The thing about this popular article is it seems to imply that the universe
coming out of a black hole is different from it coming out from any kind of
singularity.

Well, reading the real article, it seems this popular article got things
garbled. The main problem they seem raise with the big bang is that it is a
"naked" singularity - there's no barrier between the world and the singular
point. So what they are doing is looking at a higher dimensional black hole
and finding a non-naked singularity that would generate approximately the same
effects as the big bang. There is still a singularity at work here, it is
simply that the singularity is not directly spewing matter out. "No naked
singularities" is a general principle I recall from scanning general
relativity articles.

------
thisjepisje
So how did this 4d universe come about? :D

------
calhoun137
I think this idea is almost certainly false, and it has it's genesis from a
mostly discredited psuedo-physics theory called the holographic universe[1].
But at least there is a testable prediction! In my opinion, the fact that they
offer a testable prediction merits a more thorough consideration of the
claims.

First of all, it has been well understood for multiple decades that the
General Relativity(GR) breaks down, and is no longer true, at mass/energy
scales that are present inside of a black hole. This is known because physical
quantities must be finite, but GR predicts the strength of a gravitational
field inside of a black hole is infinite. If string theory is true (and I
don't believe it is), then this would be a valid situation to apply it to,
since we know that there is unknown physics at play inside of a black hole.

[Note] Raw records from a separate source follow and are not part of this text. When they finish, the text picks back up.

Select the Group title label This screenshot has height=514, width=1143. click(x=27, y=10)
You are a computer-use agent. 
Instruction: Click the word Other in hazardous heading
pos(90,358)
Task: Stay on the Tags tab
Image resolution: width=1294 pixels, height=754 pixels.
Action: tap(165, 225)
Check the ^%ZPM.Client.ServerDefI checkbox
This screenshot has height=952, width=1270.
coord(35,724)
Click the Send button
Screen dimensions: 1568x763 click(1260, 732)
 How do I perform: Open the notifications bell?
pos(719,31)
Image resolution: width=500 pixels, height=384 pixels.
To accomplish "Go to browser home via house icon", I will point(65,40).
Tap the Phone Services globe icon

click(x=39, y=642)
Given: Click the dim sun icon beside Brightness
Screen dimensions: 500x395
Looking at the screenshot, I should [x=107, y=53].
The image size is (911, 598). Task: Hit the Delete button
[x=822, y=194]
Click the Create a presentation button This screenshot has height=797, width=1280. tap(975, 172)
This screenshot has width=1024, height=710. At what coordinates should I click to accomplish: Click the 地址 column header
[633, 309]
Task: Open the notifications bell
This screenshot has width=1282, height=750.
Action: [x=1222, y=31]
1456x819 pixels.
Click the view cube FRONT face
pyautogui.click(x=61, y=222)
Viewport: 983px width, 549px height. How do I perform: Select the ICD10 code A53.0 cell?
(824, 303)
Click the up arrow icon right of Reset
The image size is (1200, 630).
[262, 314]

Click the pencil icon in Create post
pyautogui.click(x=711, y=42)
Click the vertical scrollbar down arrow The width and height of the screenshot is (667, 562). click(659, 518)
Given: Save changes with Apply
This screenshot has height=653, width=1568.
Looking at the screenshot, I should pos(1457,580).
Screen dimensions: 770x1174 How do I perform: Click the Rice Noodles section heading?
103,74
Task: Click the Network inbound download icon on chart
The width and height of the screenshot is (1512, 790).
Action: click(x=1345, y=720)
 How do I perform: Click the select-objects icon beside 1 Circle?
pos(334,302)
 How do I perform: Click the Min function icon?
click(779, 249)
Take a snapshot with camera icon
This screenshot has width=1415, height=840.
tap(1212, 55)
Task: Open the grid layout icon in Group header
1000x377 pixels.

Furthermore, the standard big bang cosmology is based on the idea that the
beginning of time is a "black hole in time", in the sense that as t->0, the
strength of the gravitational field diverges to infinity. Thus, it has been
well known for decades that GR is not a valid physical theory at very short
time scales after the beginning of time (this would be the epoch of
inflation[3]).

It is perhaps not apparent to the casual observer that this paper is based on
a very bizarre sect within string theory, known as the "Holographic Universe",
which according to Wikipedia "suggests that the entire universe can be seen as
a two-dimensional information structure "painted" on the cosmological
horizon". This is just a bunch of fancy words designed to blow smoke in your
eyes, and the entire theory is sort of a joke as far as most physicists I know
are concerned.

There are actually a number of strange cults within string theory, another one
that is good for a laugh is the Anthropic Princple[4]. This theory claims that
even though the 11 dimensional D-Brane that is folded into a Calubi-Yau
manifold upon which string theory is based predicts trillions of possible
universes, the universe we live in exists because it is the only possible one
we could live in:

"the conditions happen to be just right for the existence of (intelligent)
life on the earth at the present time. For if they were not just right, then
we should not have found ourselves to be here now, but somewhere else, at some
other appropriate time."

This kind of nonsense is why I left research in theoretical physics to purse
computer science and programming, which truly is the cutting edge of science.
There is a lot of valuable physics research going on in material science
departments(for example), but the string theory department needs to constantly
justify their funding by making extremely bold claims such as "what we
perceive as the Big Bang could be the three-dimensional “mirage” of a
collapsing star in a universe profoundly different than our own".

[1]
[http://en.wikipedia.org/wiki/Holographic_principle](http://en.wikipedia.org/wiki/Holographic_principle)

[2]
[http://en.wikipedia.org/wiki/D-brane](http://en.wikipedia.org/wiki/D-brane)

[3]
[http://en.wikipedia.org/wiki/Inflation_(cosmology)](http://en.wikipedia.org/wiki/Inflation_\(cosmology\))

[4]
[http://en.wikipedia.org/wiki/Anthropic_principle](http://en.wikipedia.org/wiki/Anthropic_principle)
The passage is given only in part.